Bases: darts.pipelines.sequential_v2._BasePipeline

Pipeline for Sentinel 2 data based on an area of interest.

Parameters:

  • aoi_shapefile (pathlib.Path, default: None ) –

    The shapefile containing the area of interest.

  • start_date (str, default: None ) –

    The start date of the time series in YYYY-MM-DD format.

  • end_date (str, default: None ) –

    The end date of the time series in YYYY-MM-DD format.

  • max_cloud_cover (int, default: 10 ) –

    The maximum cloud cover percentage to use for filtering the Sentinel 2 scenes. Defaults to 10.

  • input_cache (pathlib.Path, default: pathlib.Path('data/cache/input') ) –

    The directory to use for caching the input data. Defaults to Path("data/cache/input").

  • model_files (pathlib.Path | list[pathlib.Path], default: None ) –

    The path to the models to use for segmentation. Can also be a single Path to only use one model. This implies write_model_outputs=False If a list is provided, will use an ensemble of the models.

  • output_data_dir (pathlib.Path, default: pathlib.Path('data/output') ) –

    The "output" directory. Defaults to Path("data/output").

  • arcticdem_dir (pathlib.Path, default: pathlib.Path('data/download/arcticdem') ) –

    The directory containing the ArcticDEM data (the datacube and the extent files). Will be created and downloaded if it does not exist. Defaults to Path("data/download/arcticdem").

  • tcvis_dir (pathlib.Path, default: pathlib.Path('data/download/tcvis') ) –

    The directory containing the TCVis data. Defaults to Path("data/download/tcvis").

  • device (typing.Literal['cuda', 'cpu'] | int, default: None ) –

    The device to run the model on. If "cuda" take the first device (0), if int take the specified device. If "auto" try to automatically select a free GPU (<50% memory usage). Defaults to "cuda" if available, else "cpu".

  • ee_project (str, default: None ) –

    The Earth Engine project ID or number to use. May be omitted if project is defined within persistent API credentials obtained via earthengine authenticate.

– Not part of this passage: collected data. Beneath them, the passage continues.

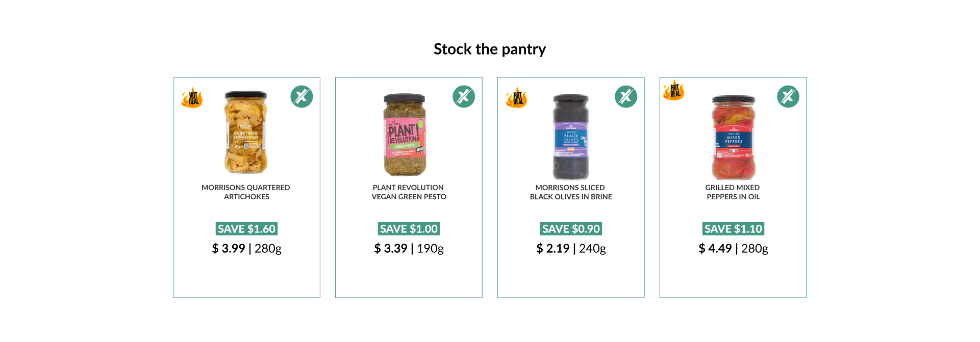Open the Plant Revolution pesto jar image
Viewport: 980px width, 342px height.
coord(405,135)
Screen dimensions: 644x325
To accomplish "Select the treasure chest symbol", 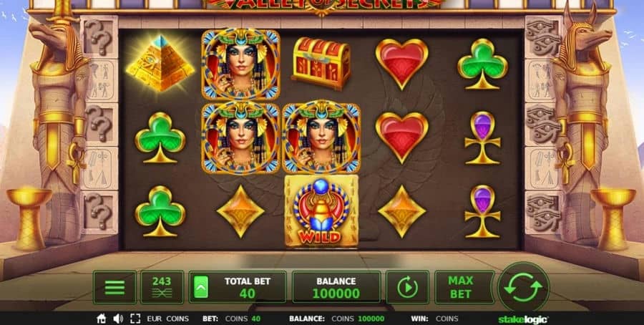I will (x=321, y=63).
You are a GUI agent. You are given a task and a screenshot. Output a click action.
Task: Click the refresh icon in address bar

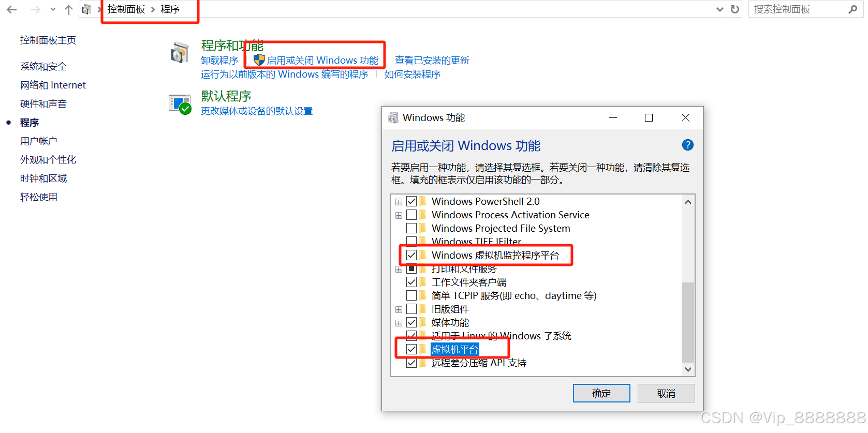click(735, 9)
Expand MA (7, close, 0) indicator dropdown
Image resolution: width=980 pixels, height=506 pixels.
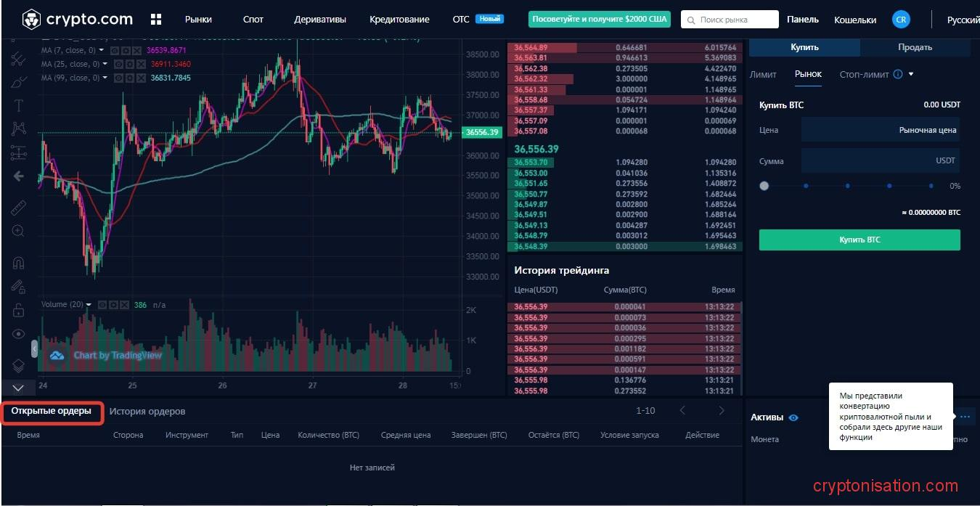click(105, 51)
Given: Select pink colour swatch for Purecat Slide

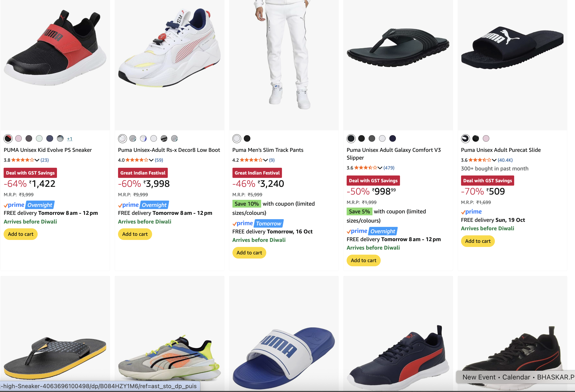Looking at the screenshot, I should (x=486, y=139).
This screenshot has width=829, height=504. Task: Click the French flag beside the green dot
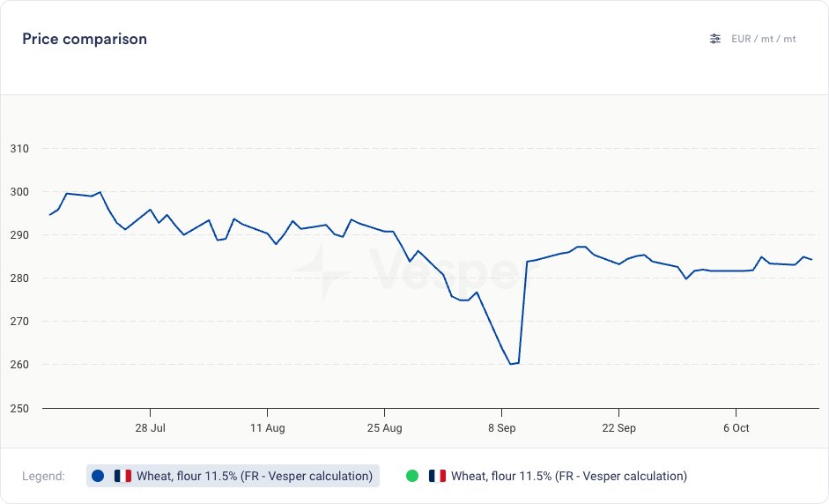click(x=437, y=476)

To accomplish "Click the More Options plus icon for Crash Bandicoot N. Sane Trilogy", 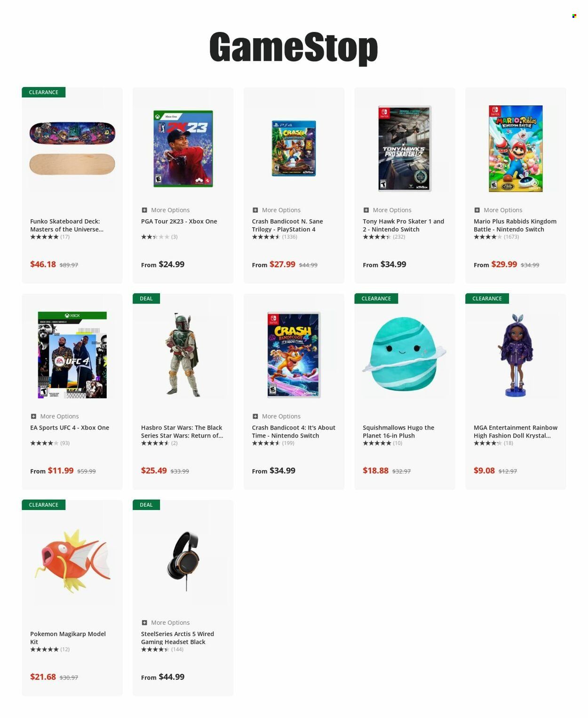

  • ee_use_highvolume (bool, default: True ) –

    Whether to use the high volume server (https://earthengine-highvolume.googleapis.com).

  • tpi_outer_radius (int, default: 100 ) –

    The outer radius of the annulus kernel for the tpi calculation in m. Defaults to 100m.

  • tpi_inner_radius (int, default: 0 ) –

    The inner radius of the annulus kernel for the tpi calculation in m. Defaults to 0.

  • patch_size (int, default: 1024 ) –

    The patch size to use for inference. Defaults to 1024.

  • overlap (int, default: 256 ) –

    The overlap to use for inference. Defaults to 16.

  • batch_size (int, default: 8 ) –

    The batch size to use for inference. Defaults to 8.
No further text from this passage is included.